Bear with me. This story really does relate to software engineering...

I apologized to my neighbor and started investigating. In addition to the laundry closet occupied by a stacked washer and dryer, the bathroom includes a tub, a shower stall with a glass door, and a vanity with two sinks.

I found no visible sign of water in the laundry closet. I did notice some dampness and water damage inside the vanity cabinet under one sink. "Aha," I thought, "now it will be easy to find where the water is coming from!" Expecting to find a leaky supply or drain pipe, I ran the water, but there were no drips. Then it occurred to me to splash some water on the counter top, as might happen during shaving or face washing. Sure enough, a little water leaked into the cabinet. It appeared to be entering where the faucet passes through the counter. Looking more closely, I discovered the faucet's metal fitting inside the cabinet was corroded. "Aha!" I thought again.
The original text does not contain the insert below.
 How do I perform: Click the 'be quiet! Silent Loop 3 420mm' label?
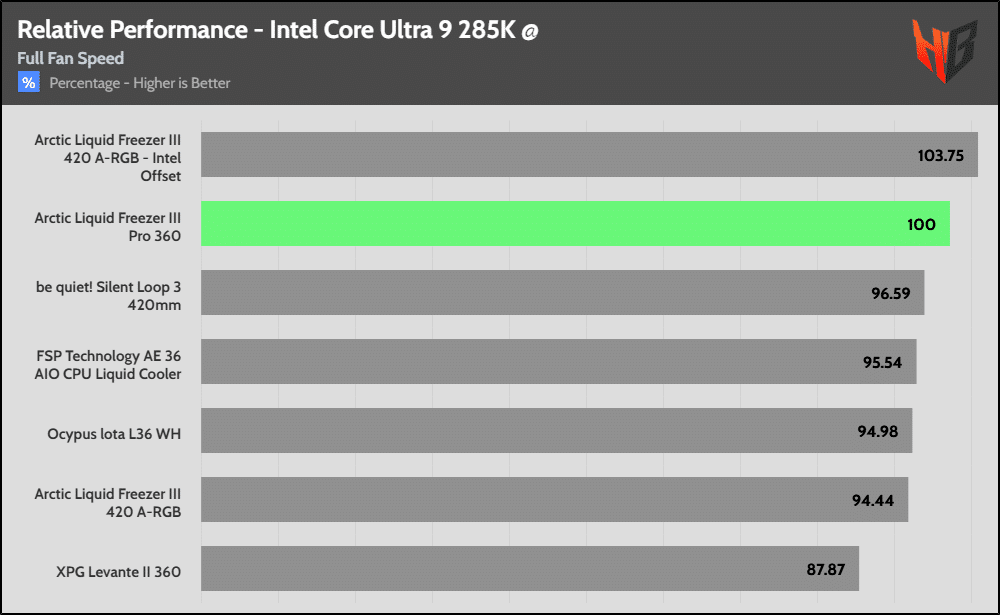click(x=108, y=292)
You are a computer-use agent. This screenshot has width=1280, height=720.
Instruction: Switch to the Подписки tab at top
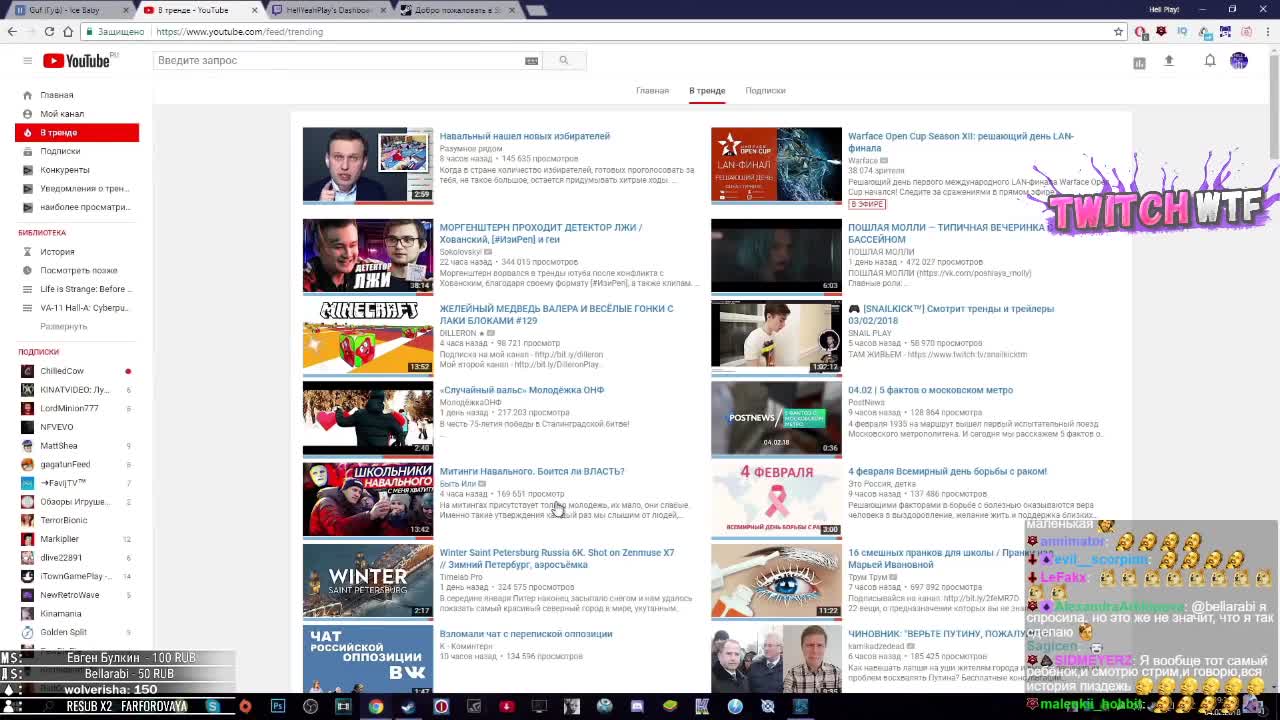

I considered trying to repair it myself, but decided it was beyond my skill and called a plumber. When he arrived, I explained the situation with the neighbor, and pointed out the water damage and corrosion I had noticed. He ran the sink tap and replicated the problem to his satisfaction. He said the corroded part was beyond repair and I would need a whole new faucet set. I'd have to order it myself at a cost of several hundred dollars, plus more than a hundred dollars for a second visit by the plumber to install it.

Discouraged by the price, I decided to investigate further. It occurred to me to splash water onto the backsplash behind the counter. Sure enough, it leaked into the interior of the cabinet. "Aha!" I thought for the third time. This must be the real problem, and I could fix it myself with a simple tube of caulk. I caulked the gap between backsplash and wall, tested it by splashing lots of water up there, and found that the leak was gone. "Victory!" I assumed.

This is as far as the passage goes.